Assignment — Please repeat word for word the line containing "Given: Click the Order Ref RAG-XXXX field" and every following line up to and including the last one below, pictures excluded.

Information given —

*** Begin section ***

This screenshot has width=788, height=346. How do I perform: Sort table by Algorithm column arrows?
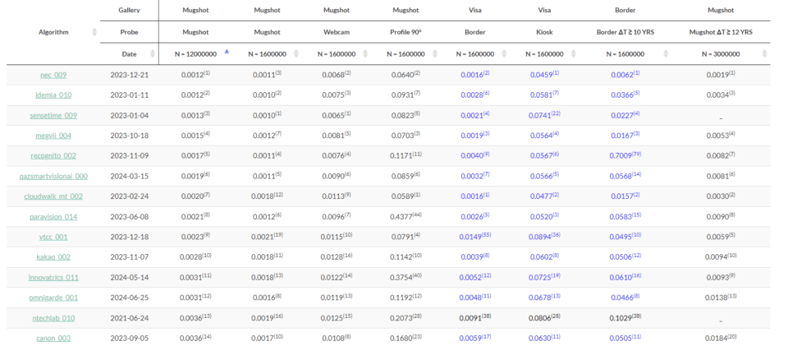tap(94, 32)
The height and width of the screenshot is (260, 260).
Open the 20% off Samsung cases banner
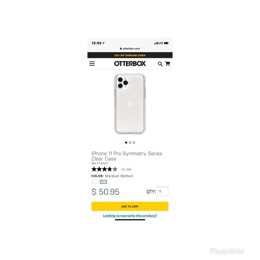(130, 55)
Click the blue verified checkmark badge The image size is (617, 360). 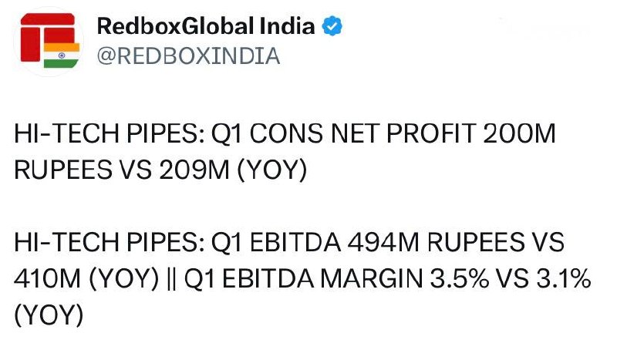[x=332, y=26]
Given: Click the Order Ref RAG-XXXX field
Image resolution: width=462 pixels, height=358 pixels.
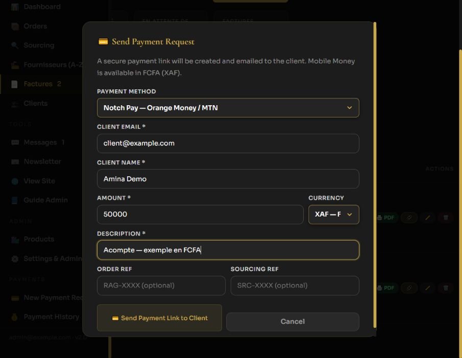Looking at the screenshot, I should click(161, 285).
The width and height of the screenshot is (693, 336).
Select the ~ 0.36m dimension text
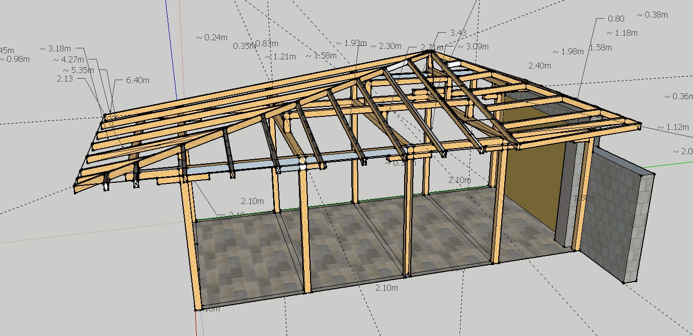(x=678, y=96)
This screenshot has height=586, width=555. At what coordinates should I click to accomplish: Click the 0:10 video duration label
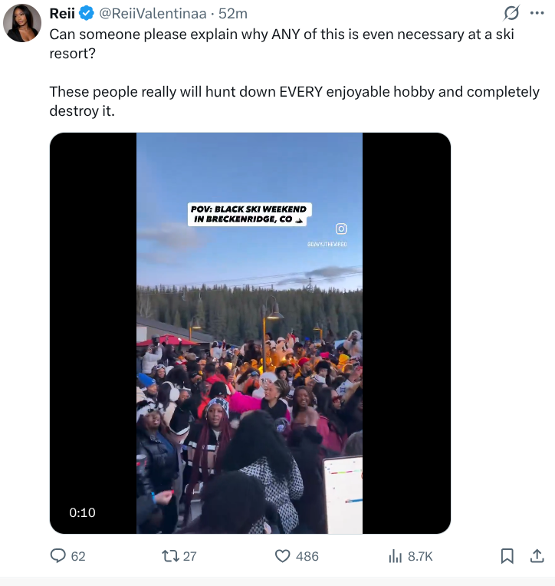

*** End section ***

Response below —
Given: Click the Order Ref RAG-XXXX field
Image resolution: width=462 pixels, height=358 pixels.
Looking at the screenshot, I should click(161, 285).
The width and height of the screenshot is (693, 336).
Select the ~ 0.36m dimension text
(x=678, y=96)
This screenshot has height=586, width=555. At what coordinates should I click to accomplish: Click the 0:10 video duration label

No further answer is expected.